Nel giornale «Le Arti del Disegno», del 5 gennaio 1856, si dà notizia del ritrovamento di un piccolo modello in cera di questo gruppo. Questo modellino di cera venne poi in possesso del cav. Gigli, il quale ne propose l’acquisto al Governo, ma senza effetto. Vedi « Documenti relativi al bozzetto in cera della Pietà di Michelangelo Buonarroti; Firenze, Pellas 1873 ».

Punto e basta. Gli sfugge completamente l’importanza ch’ebbe la Deposizione di Croce nella vita dell’artista ; non l’impensierisce il mistero di questo passaggio da una vigna romana nel 1568 al Duomo di Firenze nel 1722 ; insomma né interesse d’arte né curiosità storica… Trattandosi di Michelangelo, e sapendo che Gaetano Milanesi ha sciolto innumerevoli enimmi di terz’ordine per artisti del Quattro e Cinquecento, la costatazione colpisce stranamente.
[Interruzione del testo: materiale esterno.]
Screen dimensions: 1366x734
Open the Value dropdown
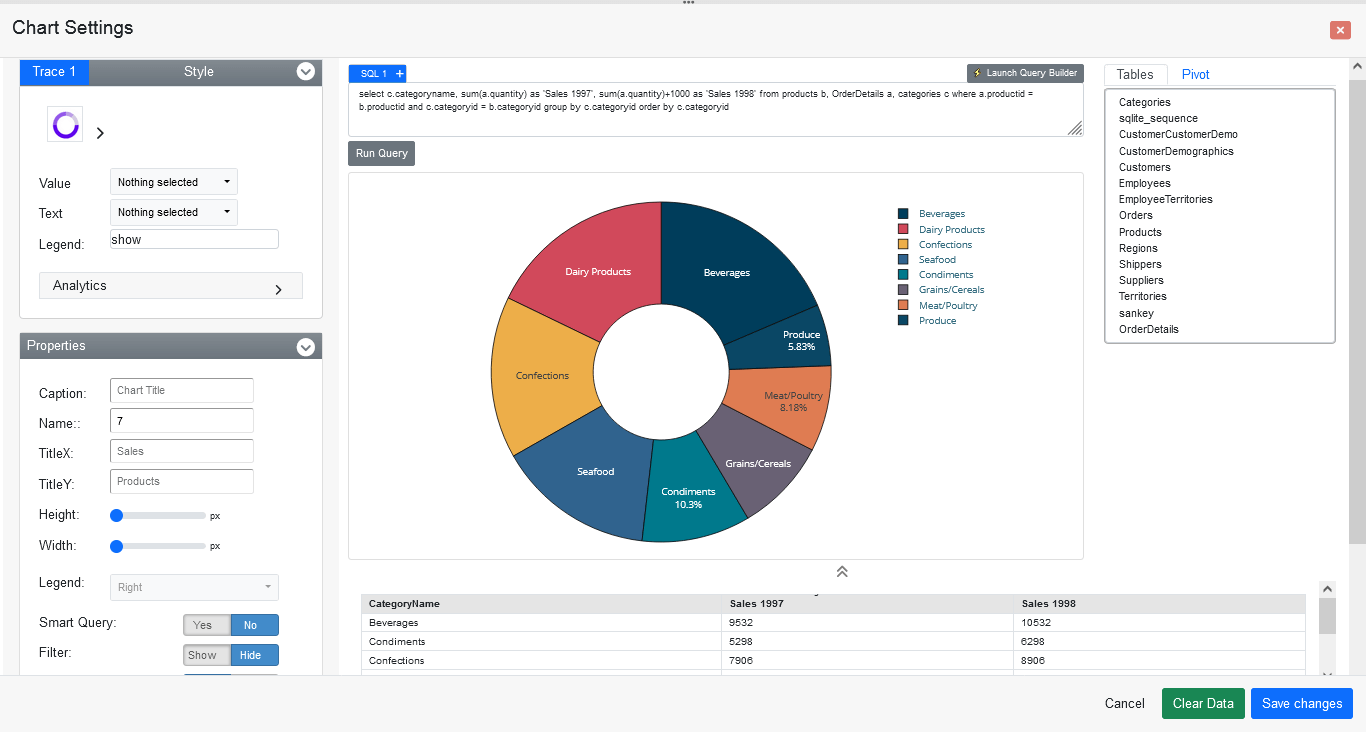[x=173, y=181]
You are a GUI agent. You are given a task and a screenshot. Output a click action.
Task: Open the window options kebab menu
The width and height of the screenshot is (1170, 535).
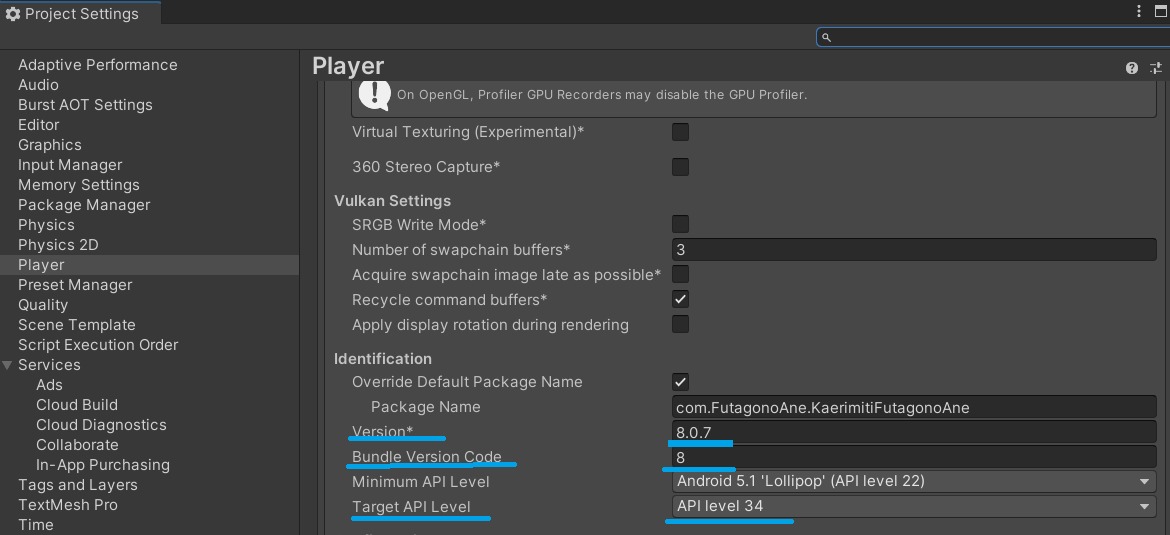pos(1139,12)
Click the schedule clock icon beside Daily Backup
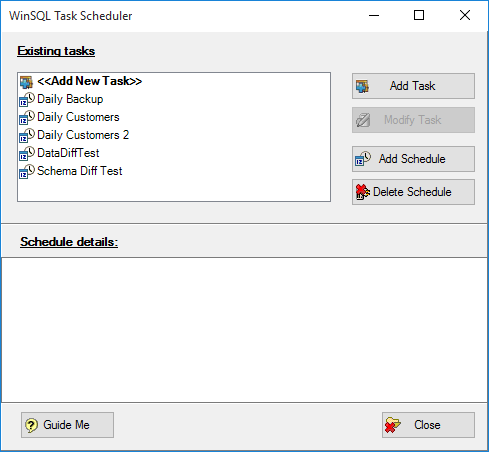Screen dimensions: 489x452 pyautogui.click(x=27, y=99)
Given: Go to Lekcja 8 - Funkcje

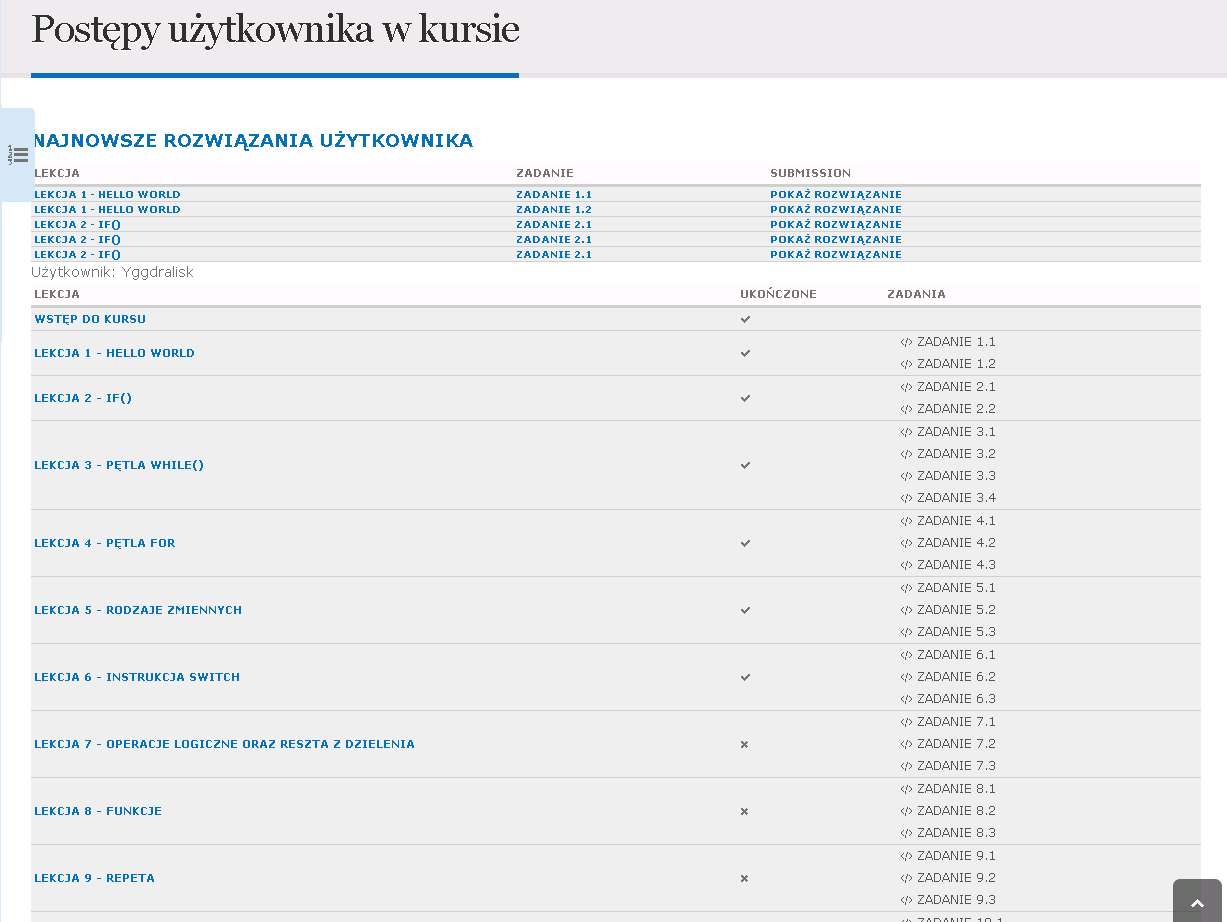Looking at the screenshot, I should point(98,811).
Ma eguale lacuna nel Richa, nel Prator, nel Gaye, nel Gasparoni, e via di seguito. Nessuno dei ricercatori della generazione passata pensò a ricostruire la biografìa della grande Pietà. Per i moderni, se la dimenticanza accenna lievemente a diminuire, non fa posto però ad una grande cura.

Esaminerò per tutti il caso dell’informatissimo Heinrich Thode, nella sua enorme opera critica su Michelangelo. Egli conosce e pubblica certi fatti relativi alla Deposizione di Croce, è vero : ma alla rinfusa, senza pensare a ordinarli in una narrazione logica, anzi togliendo a questi elementi così sparsi quasi ogni senso. Poi, anch’egli si ferma davanti al periodo ignoto come se fosse insormontabile : « Wann die Gruppe von Rom nach Florenz gebracht worden ist, wissen wir nicht. Aus der Inschrifl geht nicht deutlich hervor ob dies auf Veranlassung Cosimo III geschah ». (Thode. Michelangelo: Kritik über seine Werke. Pag. 275. II).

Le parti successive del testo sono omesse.